On this blog, I have already included a number of Latvian recipes that I have made many times over the years: for example Klingeris (Latvian Birthday Cake) and Kaposti (Latvian Sauerkraut). I remember a number of people commenting on the fact that I didn’t put saffron into my Klingeris. Why? Basically because the recipe handed down to me from my mother did not include saffron.
Well, today I used a new recipe that DOES include saffron. The internet author says: “If baked in loaf form, it is known as Dzeltenmaize (yellow bread). If formed into a pretzel shape, it’s called Klingeris”. Well, I will vary from that opinion in that my Latvian Birthday Cake will always be made without saffron.
Dzeltenmaize is often served at Easter which is why I made it today, in readiness for the upcoming weekend. It came out pretty, light and airy in texture and quite delicious! Time consuming – yes. But no way around that when working with yeast dough.
I changed a few things from the original: with the addition of the first cups of flour, I used a Danish Bread Hook. And for the final kneading of the dough, I used the bread hook attachment with my industrial strength (!) Kitchen Aid mixer. They both did a great job.
2 tbsp. active dry yeast
1/4 cup warm water
2 cups light cream
6-7 cups flour, sifted
2 sticks unsalted butter (at room temp.)
1 cup sugar
3 egg yolks
1.5 cups raisins (rinsed and dried)
1/2 tbsp. Spanish saffron (0.5-0.7g)
1 egg (for egg wash)
raw almonds, slivered or sliced (unsalted; need not be toasted)
1. PREP: Grind saffron using a mortar & pestle until it is powder, and add a few drops of boiling water. Chop up butter in a bowl, and let it come to room temperature (or warm for 40 seconds in the microwave). Add water to raisins and let soak for 10 minutes. Drain water and lay raisins on paper towels to dry. Pre-warm oven to approx. 120 degrees and then turn OFF the heat.
2. Warm a 1/4 cup of water to approx. 100 degrees. Add it to a 2-cup Pyrex measuring cup. Add 2 tbsp. yeast and a pinch of sugar, and stir it around. Let the yeast rise for 15 minutes in a warm place.
3. Heat 2 cups light cream in the saucepan until a skin forms on top. Do NOT let boil.
4. Pour cream into large ceramic bowl. Sift 2 cups flour into bowl and mix with a wooden spoon. Add yeast, and stir several minutes (using whipping motion, for aeration) until bubbles form and the dough becomes smooth and sticky. Place clean cloth over bowl and put into a pre-warmed oven (approx. 120 degrees) for 45 minutes.
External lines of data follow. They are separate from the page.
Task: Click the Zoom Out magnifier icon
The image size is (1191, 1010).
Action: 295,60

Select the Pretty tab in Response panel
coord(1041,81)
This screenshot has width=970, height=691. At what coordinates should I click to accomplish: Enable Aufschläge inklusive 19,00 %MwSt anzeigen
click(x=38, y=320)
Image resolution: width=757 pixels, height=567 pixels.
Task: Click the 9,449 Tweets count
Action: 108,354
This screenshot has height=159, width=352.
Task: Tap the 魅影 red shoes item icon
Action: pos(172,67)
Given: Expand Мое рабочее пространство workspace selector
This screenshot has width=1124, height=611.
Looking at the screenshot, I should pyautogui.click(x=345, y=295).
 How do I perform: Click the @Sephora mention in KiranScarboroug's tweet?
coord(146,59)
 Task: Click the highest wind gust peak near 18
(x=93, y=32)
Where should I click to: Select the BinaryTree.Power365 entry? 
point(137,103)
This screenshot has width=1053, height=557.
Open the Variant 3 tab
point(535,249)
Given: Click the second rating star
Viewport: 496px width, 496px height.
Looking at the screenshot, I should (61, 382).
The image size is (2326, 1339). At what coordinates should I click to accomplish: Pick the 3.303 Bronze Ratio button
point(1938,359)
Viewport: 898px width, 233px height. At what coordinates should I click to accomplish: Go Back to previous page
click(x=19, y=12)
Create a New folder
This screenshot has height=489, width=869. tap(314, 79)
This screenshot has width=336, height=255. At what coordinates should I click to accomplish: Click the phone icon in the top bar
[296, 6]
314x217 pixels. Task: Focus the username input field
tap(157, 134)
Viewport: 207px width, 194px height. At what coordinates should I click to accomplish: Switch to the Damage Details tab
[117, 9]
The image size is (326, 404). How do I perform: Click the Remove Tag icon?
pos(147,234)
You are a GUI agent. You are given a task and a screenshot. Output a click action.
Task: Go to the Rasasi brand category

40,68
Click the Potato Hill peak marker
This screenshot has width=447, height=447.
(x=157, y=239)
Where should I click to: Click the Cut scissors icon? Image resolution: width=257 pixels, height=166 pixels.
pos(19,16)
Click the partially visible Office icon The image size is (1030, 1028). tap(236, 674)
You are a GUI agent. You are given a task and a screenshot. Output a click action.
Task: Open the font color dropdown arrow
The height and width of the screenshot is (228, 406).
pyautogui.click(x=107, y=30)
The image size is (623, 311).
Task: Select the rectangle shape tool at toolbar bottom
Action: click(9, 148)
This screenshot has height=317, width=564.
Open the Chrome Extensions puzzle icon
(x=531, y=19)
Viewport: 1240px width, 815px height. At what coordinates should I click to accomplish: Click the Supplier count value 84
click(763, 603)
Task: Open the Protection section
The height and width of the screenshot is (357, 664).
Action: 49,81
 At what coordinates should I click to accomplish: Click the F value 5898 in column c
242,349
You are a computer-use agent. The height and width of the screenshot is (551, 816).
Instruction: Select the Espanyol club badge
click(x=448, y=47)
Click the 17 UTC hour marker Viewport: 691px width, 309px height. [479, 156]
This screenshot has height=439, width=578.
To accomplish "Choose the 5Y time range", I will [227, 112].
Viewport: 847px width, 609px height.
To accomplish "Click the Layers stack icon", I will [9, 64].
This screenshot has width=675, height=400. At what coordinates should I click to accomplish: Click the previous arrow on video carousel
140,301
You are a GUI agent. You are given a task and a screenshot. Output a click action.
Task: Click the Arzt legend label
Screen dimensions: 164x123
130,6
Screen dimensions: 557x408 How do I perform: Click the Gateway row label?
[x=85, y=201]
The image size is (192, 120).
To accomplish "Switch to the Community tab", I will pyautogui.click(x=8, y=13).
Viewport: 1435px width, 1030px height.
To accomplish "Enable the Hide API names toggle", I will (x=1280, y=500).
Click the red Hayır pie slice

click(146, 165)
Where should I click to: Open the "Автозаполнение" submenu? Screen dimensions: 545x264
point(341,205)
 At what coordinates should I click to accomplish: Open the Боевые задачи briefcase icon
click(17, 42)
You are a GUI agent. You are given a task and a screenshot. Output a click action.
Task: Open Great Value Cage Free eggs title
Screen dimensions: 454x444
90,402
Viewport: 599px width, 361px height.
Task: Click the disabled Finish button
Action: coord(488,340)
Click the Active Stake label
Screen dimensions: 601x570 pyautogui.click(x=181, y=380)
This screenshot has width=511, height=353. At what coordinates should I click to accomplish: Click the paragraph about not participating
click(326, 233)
5. Meanwhile, using an electric hand-mixer, whip butter. Add sugar and whip some more. Add egg yolks one at a time, and beat well, until smooth and fluffy. Add saffron. Add a few more drops of water to mortar if necessary to get every last bit of the saffron out. Whip some more until well-blended.
6. Remove the risen dough from the oven. Mix in butter/egg/saffron with a Danish Bread hook or wooden spoon. Sift in one cup of flour at a time, and mix with hook or spoon. Use between 4-5 cups. (Mine was fine with 4 cups). Add raisins, mix in with hands.
7. Place the dough into a strong stand mixer bowl and knead using bread hook attachment. OR on a floured surface,knead with heals of hands, rotating dough after each fold-over. Knead until dough no longer sticks to hands, or is “shiny.”
8. Put dough back into ceramic bowl, cover with cloth, and return it to pre-warmed oven (120 degrees) for another 1-2 hours, or until dough has doubled in size.
9. Remove dough from oven, and dump out onto floured surface. Twist dough while stretching it out into as long a roll as you can or into 3 rolls. Transfer dough roll onto the baking sheet and form into a B shape or braid it. If making klingeris, to prevent the dough from closing in on the loops during backing, you can place foil place savers inside the loops.
9 . Turn the oven temp to 360. Brush the dough with egg wash, and sprinkle chopped almonds on top. Once the oven comes up to temperature, return the dough to the oven and let bake for 20-30 minutes, depending on size. (Mine took 35 minutes). This is critical: DO NOT OVERBAKE. You want the outside to be brown, but the inside still soft and underdone.
10. Remove it from the oven and cool.
11. When it’s completely cooled down, sprinkle with powdered sugar, if desired.